# WHAT TO PRODUCE
Reproduce each of the following records without any deviation.

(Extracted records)
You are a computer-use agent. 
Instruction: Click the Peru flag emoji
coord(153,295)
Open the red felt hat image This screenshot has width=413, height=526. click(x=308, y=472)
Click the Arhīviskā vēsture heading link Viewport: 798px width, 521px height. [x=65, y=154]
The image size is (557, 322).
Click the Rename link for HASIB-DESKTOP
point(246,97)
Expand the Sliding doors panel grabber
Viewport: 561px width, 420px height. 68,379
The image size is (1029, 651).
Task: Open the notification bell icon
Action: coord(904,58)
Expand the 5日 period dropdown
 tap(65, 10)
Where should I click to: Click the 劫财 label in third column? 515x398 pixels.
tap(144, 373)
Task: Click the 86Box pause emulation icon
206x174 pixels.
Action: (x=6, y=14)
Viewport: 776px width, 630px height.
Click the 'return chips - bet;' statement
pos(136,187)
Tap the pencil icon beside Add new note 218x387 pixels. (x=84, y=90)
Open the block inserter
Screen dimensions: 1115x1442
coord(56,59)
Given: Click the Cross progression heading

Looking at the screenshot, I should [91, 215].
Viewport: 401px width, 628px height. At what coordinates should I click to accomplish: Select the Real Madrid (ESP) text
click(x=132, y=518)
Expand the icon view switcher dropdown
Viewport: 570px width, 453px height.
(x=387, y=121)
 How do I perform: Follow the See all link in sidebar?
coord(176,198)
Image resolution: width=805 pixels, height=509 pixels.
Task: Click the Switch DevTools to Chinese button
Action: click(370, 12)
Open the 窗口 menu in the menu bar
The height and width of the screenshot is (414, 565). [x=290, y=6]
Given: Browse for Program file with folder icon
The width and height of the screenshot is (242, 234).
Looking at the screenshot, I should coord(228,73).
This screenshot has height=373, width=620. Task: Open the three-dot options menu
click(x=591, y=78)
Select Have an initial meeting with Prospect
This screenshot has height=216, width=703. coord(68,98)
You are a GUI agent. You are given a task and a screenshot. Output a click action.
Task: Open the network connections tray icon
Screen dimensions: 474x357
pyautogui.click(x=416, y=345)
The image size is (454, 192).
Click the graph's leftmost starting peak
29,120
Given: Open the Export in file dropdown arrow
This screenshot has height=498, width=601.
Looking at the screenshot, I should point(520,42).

# WRITTEN RESPONSE
You are a computer-use agent. 
Instruction: Click the Peru flag emoji
coord(153,295)
Open the red felt hat image This screenshot has width=413, height=526. click(x=308, y=472)
Click the Arhīviskā vēsture heading link Viewport: 798px width, 521px height. [x=65, y=154]
The image size is (557, 322).
Click the Rename link for HASIB-DESKTOP
point(246,97)
Expand the Sliding doors panel grabber
Viewport: 561px width, 420px height. 68,379
The image size is (1029, 651).
Task: Open the notification bell icon
Action: coord(904,58)
Expand the 5日 period dropdown
 tap(65, 10)
Where should I click to: Click the 劫财 label in third column? 515x398 pixels.
tap(144, 373)
Task: Click the 86Box pause emulation icon
206x174 pixels.
Action: (x=6, y=14)
Viewport: 776px width, 630px height.
Click the 'return chips - bet;' statement
pos(136,187)
Tap the pencil icon beside Add new note 218x387 pixels. (x=84, y=90)
Open the block inserter
Screen dimensions: 1115x1442
coord(56,59)
Given: Click the Cross progression heading

Looking at the screenshot, I should [91, 215].
Viewport: 401px width, 628px height. At what coordinates should I click to accomplish: Select the Real Madrid (ESP) text
click(x=132, y=518)
Expand the icon view switcher dropdown
Viewport: 570px width, 453px height.
(x=387, y=121)
 How do I perform: Follow the See all link in sidebar?
coord(176,198)
Image resolution: width=805 pixels, height=509 pixels.
Task: Click the Switch DevTools to Chinese button
Action: click(370, 12)
Open the 窗口 menu in the menu bar
The height and width of the screenshot is (414, 565). [x=290, y=6]
Given: Browse for Program file with folder icon
The width and height of the screenshot is (242, 234).
Looking at the screenshot, I should coord(228,73).
This screenshot has height=373, width=620. Task: Open the three-dot options menu
click(x=591, y=78)
Select Have an initial meeting with Prospect
This screenshot has height=216, width=703. coord(68,98)
You are a GUI agent. You are given a task and a screenshot. Output a click action.
Task: Open the network connections tray icon
Screen dimensions: 474x357
pyautogui.click(x=416, y=345)
The image size is (454, 192).
Click the graph's leftmost starting peak
29,120
Given: Open the Export in file dropdown arrow
This screenshot has height=498, width=601.
Looking at the screenshot, I should point(520,42).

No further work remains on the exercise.